:: Input for this task

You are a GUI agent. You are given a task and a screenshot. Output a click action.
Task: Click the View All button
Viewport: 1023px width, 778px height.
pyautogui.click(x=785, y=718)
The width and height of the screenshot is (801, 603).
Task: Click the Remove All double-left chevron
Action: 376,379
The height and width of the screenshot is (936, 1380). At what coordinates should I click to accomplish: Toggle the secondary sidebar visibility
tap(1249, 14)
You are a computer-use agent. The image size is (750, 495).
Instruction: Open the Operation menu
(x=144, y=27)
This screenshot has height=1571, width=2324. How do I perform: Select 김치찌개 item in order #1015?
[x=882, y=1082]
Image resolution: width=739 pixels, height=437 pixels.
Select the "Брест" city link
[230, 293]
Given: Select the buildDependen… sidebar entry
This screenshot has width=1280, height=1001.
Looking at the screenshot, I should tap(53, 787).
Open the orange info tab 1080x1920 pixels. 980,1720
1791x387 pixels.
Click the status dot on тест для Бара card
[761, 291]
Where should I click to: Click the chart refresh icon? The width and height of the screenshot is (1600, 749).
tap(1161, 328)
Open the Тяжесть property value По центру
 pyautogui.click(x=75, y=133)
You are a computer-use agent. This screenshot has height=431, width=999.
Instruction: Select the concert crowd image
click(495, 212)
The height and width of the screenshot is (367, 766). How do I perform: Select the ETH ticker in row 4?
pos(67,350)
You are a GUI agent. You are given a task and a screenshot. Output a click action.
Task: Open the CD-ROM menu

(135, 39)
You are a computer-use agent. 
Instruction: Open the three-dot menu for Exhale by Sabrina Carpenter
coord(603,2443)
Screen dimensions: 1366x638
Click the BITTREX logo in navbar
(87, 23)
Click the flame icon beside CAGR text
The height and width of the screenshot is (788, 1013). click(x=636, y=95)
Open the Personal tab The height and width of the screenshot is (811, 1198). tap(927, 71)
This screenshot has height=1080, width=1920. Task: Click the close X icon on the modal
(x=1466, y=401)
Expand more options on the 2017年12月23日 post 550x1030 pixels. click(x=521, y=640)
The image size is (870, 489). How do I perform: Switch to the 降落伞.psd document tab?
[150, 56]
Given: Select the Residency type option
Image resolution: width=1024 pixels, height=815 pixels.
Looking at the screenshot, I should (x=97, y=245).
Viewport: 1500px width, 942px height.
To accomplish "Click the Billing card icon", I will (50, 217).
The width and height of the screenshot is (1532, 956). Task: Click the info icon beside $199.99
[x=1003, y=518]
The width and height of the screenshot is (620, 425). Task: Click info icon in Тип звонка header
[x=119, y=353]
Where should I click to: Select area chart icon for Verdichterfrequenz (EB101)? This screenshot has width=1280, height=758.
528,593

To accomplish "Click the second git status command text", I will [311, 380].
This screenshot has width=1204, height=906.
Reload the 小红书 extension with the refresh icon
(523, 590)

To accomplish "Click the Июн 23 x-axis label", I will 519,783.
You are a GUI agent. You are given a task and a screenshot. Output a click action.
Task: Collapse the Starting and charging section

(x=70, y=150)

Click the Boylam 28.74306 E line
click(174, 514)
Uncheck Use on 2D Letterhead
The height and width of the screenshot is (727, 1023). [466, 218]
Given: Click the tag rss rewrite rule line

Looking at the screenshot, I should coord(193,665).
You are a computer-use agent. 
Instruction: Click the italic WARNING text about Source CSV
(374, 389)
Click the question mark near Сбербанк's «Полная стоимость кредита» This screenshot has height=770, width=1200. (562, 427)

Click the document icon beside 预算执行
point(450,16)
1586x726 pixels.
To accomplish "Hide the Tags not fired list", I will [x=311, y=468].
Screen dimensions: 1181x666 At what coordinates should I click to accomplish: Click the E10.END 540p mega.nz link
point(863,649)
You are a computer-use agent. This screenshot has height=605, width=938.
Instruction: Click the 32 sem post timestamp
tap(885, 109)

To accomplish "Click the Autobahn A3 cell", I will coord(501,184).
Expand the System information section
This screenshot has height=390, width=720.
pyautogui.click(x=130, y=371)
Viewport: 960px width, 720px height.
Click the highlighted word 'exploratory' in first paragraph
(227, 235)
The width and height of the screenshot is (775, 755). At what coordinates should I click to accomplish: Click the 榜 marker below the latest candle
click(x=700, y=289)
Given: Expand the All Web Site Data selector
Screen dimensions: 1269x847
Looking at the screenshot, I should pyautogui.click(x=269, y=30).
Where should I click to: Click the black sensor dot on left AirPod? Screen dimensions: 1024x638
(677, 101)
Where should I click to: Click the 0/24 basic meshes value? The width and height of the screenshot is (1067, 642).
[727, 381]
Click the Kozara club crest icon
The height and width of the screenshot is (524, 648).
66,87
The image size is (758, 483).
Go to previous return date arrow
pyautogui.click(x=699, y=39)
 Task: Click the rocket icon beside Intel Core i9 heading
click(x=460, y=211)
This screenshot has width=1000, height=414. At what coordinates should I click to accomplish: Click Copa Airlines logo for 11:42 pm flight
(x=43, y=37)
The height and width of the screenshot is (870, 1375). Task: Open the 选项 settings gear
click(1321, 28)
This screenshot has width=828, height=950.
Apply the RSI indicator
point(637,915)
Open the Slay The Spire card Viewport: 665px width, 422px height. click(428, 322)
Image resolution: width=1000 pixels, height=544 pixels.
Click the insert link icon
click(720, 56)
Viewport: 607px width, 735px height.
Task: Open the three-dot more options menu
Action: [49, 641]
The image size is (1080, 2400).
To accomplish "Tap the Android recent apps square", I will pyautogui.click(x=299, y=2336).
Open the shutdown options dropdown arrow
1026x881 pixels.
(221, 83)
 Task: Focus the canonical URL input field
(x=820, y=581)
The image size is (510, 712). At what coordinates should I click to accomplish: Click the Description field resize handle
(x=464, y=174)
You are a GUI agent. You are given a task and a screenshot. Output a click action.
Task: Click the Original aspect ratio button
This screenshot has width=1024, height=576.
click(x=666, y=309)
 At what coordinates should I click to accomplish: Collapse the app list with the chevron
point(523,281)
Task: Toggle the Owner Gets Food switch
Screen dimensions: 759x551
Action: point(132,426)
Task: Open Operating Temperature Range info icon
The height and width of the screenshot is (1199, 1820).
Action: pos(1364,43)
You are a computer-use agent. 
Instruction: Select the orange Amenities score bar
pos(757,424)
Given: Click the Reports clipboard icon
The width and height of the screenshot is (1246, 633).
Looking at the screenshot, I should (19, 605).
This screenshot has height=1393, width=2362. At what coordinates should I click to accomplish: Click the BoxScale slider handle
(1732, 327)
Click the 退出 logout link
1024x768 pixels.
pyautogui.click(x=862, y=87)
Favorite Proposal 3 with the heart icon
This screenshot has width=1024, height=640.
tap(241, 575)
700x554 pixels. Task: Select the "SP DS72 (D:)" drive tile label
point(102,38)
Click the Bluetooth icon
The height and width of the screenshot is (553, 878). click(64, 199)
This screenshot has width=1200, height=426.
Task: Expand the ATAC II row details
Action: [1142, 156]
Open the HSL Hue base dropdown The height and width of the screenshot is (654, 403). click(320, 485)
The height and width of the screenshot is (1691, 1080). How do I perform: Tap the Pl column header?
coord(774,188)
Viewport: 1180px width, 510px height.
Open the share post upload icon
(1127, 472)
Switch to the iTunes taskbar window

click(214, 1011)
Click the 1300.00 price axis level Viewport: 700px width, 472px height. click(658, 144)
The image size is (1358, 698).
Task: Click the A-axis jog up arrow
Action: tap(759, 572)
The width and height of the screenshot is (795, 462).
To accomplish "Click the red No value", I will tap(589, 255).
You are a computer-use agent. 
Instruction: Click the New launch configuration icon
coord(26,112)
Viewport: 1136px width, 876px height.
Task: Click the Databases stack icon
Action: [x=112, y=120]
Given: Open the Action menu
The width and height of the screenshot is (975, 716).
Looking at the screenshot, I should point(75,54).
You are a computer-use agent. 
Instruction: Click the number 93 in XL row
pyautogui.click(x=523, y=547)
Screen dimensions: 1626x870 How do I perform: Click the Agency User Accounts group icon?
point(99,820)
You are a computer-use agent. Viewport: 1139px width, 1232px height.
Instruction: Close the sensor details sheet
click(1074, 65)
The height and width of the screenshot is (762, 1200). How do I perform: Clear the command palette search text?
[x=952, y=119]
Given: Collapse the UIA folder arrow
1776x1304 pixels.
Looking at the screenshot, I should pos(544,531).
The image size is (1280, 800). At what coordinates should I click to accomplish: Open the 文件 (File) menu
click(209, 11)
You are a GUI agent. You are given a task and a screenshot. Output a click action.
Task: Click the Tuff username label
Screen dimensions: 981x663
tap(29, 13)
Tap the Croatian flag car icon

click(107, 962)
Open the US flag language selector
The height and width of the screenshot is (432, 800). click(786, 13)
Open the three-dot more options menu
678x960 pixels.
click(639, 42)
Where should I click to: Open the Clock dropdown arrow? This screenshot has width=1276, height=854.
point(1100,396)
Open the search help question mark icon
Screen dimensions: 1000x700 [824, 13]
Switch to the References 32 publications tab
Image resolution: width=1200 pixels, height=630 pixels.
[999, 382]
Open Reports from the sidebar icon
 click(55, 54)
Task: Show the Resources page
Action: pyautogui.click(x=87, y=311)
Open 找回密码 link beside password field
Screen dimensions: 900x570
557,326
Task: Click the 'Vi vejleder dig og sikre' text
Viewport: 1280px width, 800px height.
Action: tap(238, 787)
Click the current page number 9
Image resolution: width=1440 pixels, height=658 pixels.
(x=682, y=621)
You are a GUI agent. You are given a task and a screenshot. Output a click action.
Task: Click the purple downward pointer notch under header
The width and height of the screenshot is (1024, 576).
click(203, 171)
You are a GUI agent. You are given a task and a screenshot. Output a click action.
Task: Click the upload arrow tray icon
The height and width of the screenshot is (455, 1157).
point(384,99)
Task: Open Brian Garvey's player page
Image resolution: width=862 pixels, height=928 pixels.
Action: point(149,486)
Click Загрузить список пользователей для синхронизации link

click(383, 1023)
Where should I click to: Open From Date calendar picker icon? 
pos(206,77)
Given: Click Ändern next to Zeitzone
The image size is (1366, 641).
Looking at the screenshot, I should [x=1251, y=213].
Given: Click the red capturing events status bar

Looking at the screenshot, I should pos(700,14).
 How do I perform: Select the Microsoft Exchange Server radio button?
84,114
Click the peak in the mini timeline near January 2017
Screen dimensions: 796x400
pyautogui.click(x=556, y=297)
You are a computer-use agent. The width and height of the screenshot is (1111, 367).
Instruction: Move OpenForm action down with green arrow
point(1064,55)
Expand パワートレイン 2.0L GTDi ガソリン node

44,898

::::

*Directions for this task*.
The lines above from the one with "Viewport: 1280px width, 800px height." through the one with "Task: Click the purple" are to be duplicated exactly, ends included, with nothing added.

*Reply*.
Viewport: 1280px width, 800px height.
Action: tap(238, 787)
Click the current page number 9
Image resolution: width=1440 pixels, height=658 pixels.
(x=682, y=621)
You are a GUI agent. You are given a task and a screenshot. Output a click action.
Task: Click the purple downward pointer notch under header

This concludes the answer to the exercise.